1204949 – Updating client content view fails when client is registered to capsule

Red Hat Satellite engineering is moving the tracking of its product development work on Satellite to Red Hat Jira (issues.redhat.com). If you're a Red Hat customer, please continue to file support cases via the Red Hat customer portal. If you're not, please head to the "Satellite project" in Red Hat Jira and file new tickets here. Individual Bugzilla bugs will be migrated starting at the end of May. If you cannot log in to RH Jira, please consult article #7032570. That failing, please send an e-mail to the RH Jira admins at rh-issues@redhat.com to troubleshoot your issue as a user management inquiry. The email creates a ServiceNow ticket with Red Hat. Individual Bugzilla bugs that are migrated will be moved to status "CLOSED", resolution "MIGRATED", and set with "MigratedToJIRA" in "Keywords". The link to the successor Jira issue will be found under "Links", have a little "two-footprint" icon next to it, and direct you to the "Satellite project" in Red Hat Jira (issue links are of type "https://issues.redhat.com/browse/SAT-XXXX", where "X" is a digit). This same link will be available in a blue banner at the top of the page informing you that that bug has been migrated.
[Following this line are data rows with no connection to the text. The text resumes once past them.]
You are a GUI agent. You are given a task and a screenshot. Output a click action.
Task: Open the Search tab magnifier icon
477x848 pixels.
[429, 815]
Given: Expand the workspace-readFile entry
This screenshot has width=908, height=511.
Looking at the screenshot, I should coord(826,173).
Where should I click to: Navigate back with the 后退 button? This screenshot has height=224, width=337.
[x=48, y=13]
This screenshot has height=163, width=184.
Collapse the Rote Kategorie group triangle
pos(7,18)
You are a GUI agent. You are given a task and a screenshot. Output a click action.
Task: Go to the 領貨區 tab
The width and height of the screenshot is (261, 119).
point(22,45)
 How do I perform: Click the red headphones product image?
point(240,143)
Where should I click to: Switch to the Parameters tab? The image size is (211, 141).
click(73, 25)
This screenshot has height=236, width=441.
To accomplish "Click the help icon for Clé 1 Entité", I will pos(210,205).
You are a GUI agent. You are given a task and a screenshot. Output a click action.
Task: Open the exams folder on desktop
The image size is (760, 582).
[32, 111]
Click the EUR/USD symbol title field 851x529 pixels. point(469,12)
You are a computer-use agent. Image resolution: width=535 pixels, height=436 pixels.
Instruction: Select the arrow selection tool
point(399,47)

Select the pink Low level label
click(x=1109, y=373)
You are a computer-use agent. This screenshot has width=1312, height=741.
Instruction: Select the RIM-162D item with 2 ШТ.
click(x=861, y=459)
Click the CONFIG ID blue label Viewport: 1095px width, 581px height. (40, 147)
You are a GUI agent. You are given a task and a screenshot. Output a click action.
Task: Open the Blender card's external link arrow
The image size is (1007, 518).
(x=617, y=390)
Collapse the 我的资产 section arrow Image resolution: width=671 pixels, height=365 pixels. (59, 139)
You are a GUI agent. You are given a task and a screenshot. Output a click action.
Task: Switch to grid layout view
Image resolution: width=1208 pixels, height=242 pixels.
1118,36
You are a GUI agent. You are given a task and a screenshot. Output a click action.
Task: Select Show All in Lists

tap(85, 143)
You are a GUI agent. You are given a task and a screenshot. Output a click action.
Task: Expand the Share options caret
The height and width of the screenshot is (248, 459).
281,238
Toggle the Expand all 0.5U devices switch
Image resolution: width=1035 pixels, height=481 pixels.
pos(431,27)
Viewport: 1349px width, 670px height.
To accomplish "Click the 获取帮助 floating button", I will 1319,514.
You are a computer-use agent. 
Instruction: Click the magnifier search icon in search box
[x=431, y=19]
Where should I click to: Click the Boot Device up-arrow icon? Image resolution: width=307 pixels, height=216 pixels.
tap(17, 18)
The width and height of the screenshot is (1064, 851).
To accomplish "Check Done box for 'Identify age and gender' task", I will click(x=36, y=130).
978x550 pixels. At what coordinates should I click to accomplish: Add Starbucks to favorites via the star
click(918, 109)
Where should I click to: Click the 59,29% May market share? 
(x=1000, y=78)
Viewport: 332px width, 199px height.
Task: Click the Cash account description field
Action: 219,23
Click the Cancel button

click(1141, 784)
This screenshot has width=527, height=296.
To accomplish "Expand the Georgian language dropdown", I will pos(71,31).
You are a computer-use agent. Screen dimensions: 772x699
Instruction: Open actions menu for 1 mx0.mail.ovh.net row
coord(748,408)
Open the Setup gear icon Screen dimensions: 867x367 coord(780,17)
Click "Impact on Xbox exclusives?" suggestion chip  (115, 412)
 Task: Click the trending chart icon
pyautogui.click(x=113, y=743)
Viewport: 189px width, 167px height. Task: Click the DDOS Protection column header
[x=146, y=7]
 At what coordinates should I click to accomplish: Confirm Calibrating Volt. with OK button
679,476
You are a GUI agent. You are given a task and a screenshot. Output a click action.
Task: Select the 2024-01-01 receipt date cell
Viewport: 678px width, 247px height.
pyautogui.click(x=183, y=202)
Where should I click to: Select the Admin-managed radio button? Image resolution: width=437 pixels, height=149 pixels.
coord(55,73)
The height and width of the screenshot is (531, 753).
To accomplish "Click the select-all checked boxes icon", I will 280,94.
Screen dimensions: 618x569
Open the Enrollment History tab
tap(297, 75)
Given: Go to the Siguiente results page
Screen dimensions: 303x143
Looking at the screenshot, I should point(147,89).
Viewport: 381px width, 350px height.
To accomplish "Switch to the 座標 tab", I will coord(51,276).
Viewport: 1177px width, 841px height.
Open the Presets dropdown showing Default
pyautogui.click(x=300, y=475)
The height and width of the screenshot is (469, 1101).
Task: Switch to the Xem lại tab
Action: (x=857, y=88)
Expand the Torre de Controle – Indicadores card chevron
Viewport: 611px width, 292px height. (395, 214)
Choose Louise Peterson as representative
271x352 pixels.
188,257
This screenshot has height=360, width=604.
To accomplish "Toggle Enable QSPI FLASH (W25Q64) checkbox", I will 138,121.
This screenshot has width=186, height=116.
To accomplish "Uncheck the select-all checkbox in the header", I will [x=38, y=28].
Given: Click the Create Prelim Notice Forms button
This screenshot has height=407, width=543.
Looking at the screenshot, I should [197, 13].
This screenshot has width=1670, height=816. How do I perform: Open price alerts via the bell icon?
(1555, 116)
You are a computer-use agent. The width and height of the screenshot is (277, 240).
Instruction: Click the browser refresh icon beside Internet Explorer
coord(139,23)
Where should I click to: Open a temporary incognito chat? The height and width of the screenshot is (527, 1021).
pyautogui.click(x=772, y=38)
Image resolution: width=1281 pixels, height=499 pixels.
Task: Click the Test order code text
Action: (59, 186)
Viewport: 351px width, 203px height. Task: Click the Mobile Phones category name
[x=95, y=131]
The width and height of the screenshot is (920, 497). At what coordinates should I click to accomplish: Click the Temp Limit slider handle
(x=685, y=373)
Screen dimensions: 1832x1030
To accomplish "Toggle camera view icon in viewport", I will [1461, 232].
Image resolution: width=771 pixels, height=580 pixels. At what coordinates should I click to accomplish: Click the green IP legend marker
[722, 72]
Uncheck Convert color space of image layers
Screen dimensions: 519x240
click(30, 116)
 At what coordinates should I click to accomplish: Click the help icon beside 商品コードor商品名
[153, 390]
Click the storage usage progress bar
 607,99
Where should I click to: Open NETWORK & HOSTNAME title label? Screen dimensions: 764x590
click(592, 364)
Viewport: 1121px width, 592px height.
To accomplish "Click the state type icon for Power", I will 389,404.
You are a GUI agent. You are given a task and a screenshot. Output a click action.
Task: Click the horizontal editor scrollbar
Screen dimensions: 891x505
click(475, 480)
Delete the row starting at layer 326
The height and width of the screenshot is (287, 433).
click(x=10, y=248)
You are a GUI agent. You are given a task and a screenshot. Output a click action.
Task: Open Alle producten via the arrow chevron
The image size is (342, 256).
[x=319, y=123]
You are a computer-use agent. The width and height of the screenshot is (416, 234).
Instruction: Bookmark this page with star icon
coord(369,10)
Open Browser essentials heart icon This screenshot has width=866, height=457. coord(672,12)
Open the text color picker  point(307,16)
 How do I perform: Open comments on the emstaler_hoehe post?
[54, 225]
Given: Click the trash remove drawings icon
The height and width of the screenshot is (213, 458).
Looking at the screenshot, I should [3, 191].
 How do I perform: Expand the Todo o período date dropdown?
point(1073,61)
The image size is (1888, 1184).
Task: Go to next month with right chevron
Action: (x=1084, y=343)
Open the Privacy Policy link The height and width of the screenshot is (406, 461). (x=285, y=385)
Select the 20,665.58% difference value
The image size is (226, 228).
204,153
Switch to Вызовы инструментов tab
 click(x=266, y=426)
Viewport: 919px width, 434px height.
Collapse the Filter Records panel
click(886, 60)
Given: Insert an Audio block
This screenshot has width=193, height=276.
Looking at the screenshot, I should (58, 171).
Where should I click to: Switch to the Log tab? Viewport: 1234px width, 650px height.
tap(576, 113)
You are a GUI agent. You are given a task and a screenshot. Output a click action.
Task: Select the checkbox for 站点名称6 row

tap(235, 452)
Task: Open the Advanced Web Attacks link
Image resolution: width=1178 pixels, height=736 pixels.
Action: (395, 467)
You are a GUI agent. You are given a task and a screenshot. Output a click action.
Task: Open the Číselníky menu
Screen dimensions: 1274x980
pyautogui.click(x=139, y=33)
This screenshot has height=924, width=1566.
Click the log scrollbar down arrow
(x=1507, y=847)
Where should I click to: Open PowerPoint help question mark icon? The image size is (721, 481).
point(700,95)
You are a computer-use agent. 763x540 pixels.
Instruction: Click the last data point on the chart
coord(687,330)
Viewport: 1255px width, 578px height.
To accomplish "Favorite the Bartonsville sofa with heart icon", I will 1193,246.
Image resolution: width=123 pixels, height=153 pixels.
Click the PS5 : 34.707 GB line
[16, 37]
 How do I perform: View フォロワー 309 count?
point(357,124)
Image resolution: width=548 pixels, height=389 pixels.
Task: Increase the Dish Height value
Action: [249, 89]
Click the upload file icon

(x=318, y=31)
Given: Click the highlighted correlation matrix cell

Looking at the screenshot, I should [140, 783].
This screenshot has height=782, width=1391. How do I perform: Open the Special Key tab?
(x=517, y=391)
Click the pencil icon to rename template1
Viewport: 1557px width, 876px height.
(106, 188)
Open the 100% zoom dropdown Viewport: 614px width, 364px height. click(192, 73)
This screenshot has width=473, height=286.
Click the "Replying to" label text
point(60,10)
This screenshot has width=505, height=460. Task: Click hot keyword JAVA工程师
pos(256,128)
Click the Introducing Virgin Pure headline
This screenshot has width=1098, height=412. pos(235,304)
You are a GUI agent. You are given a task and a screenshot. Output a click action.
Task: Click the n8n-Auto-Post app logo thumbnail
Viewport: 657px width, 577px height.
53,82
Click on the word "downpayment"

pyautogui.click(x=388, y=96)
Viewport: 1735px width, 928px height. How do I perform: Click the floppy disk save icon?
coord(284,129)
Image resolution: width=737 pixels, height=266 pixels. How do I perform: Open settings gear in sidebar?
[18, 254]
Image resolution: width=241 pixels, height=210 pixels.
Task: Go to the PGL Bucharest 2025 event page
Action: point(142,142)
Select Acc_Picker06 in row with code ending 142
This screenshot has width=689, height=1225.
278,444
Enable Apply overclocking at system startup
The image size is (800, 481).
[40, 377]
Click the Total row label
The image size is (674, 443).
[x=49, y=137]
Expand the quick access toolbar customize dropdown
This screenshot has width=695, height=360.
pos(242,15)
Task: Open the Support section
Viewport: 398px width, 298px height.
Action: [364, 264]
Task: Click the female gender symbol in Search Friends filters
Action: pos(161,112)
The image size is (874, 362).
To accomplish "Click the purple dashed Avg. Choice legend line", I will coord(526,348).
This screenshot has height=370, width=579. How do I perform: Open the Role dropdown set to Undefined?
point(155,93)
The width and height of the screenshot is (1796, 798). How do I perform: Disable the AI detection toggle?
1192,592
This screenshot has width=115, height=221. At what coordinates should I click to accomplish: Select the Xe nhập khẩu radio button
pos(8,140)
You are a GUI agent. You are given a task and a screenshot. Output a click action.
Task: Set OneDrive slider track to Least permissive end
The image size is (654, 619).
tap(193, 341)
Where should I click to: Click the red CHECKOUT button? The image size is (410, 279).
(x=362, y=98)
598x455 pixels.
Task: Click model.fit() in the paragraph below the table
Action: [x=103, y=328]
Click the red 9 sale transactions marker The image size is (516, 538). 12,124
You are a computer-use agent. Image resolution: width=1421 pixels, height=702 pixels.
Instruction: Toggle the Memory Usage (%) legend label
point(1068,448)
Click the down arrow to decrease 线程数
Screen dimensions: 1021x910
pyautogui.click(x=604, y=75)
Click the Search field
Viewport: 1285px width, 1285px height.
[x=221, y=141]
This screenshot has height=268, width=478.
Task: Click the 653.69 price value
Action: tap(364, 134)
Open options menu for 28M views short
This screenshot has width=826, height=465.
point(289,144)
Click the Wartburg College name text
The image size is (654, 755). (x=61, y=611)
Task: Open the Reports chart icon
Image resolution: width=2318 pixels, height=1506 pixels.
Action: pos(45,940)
Bug 1204949 - Updating client content view fails when client is registered to capsule

Summary: Updating client content view fails when client is registered to capsule

Keywords:
Status:	CLOSED ERRATA
Alias:	None
Product:	Red Hat Satellite
Classification:	Red Hat
Component:	Candlepin
Sub Component:
Version:	6.1.0
Hardware:	Unspecified
OS:	Unspecified
Priority:	unspecified
Severity:	high
Target Milestone:	Unspecified
Assignee:	Devan Goodwin
QA Contact:	Og Maciel
Docs Contact:
URL:	http://projects.theforeman.org/issues...
Whiteboard:
Depends On:
Blocks:
TreeView+	depends on / blocked

Reported:	2015-03-23 20:55 UTC by jaudet
Modified:	2019-04-01 20:26 UTC (History)
CC List:	5 users (show)
Fixed In Version:
Doc Type:	Bug Fix
Doc Text:
Clone Of:
Environment:
Last Closed:	2015-08-12 05:30:33 UTC
Target Upstream Version:
Embargoed:

Attachments	(Terms of Use)

Links
System	ID	Private	Priority	Status	Summary	Last Updated
Foreman Issue Tracker	9883	0	None	None	None	2016-04-22 15:09:58 UTC
Red Hat Product Errata	RHSA-2015:1592	0	normal	SHIPPED_LIVE	Important: Red Hat Satellite 6.1.1 on RHEL 6	2015-08-12 09:04:35 UTC

Description jaudet 2015-03-23 20:55:16 UTC

Description of problem:
Updating a client's content view fails when the client is registered to a capsule.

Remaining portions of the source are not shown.